= Problem description =
In the entries that follow, the first line to write out is the one containing "You are a GUI", and the last is the one containing "This screenshot has height=754, width=1568.". Reproduce that stretch exactly, with nothing before or after it.

= Supplied material =
-- Opening Marker --

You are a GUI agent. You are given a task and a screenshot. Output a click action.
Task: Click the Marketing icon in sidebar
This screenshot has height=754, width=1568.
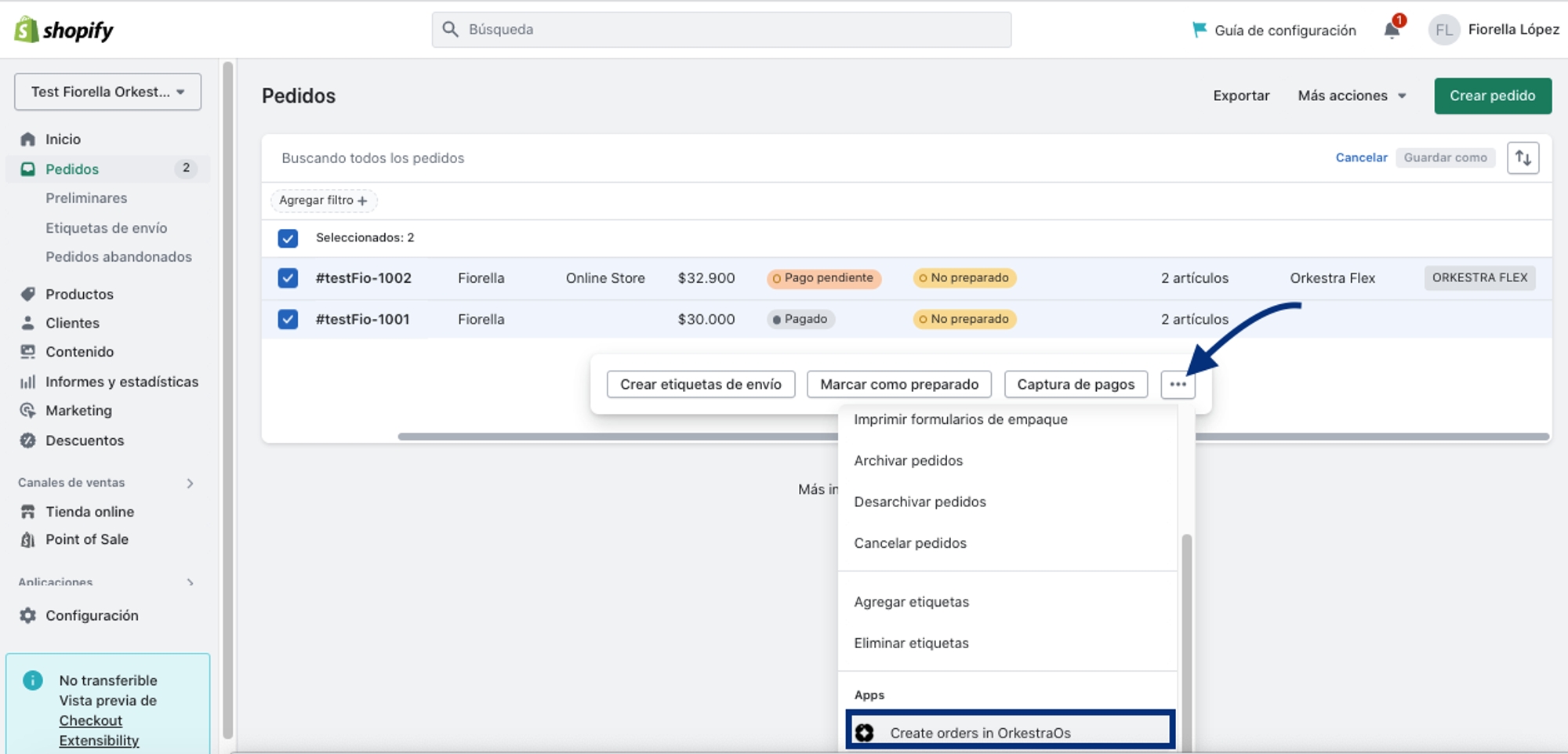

-- Closing Marker --
-- Opening Marker --

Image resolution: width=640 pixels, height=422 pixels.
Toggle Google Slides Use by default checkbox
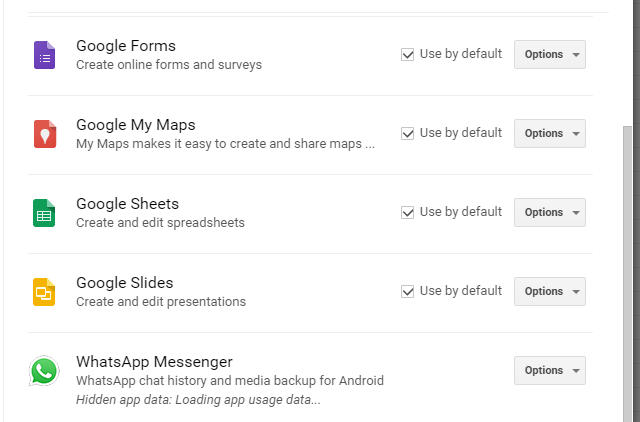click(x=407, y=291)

-- Closing Marker --
-- Opening Marker --

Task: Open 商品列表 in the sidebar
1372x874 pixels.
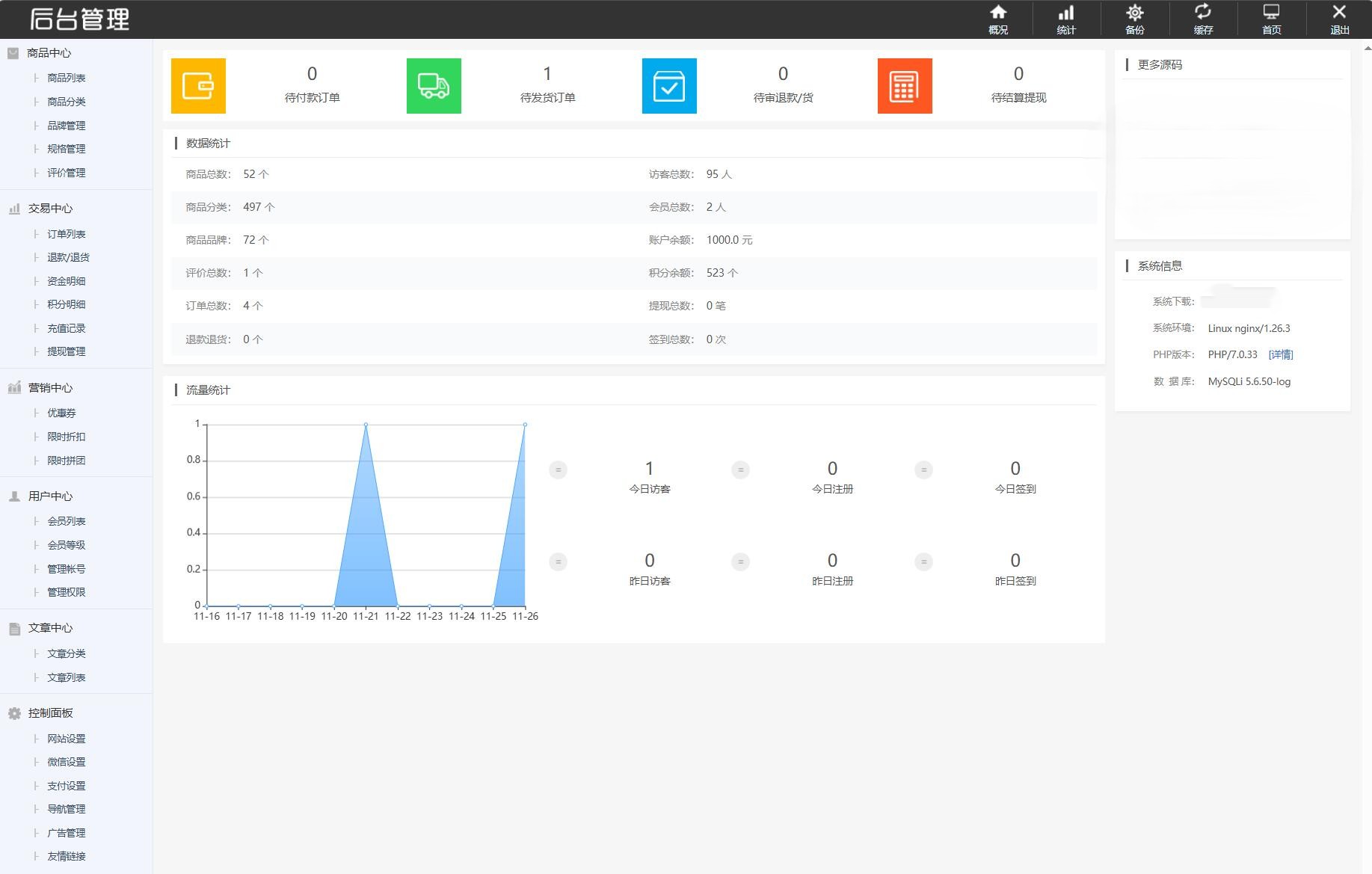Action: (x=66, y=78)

-- Closing Marker --

= Answer for the task =
You are a GUI agent. You are given a task and a screenshot. Output a click action.
Task: Click the Marketing icon in sidebar
This screenshot has height=754, width=1568.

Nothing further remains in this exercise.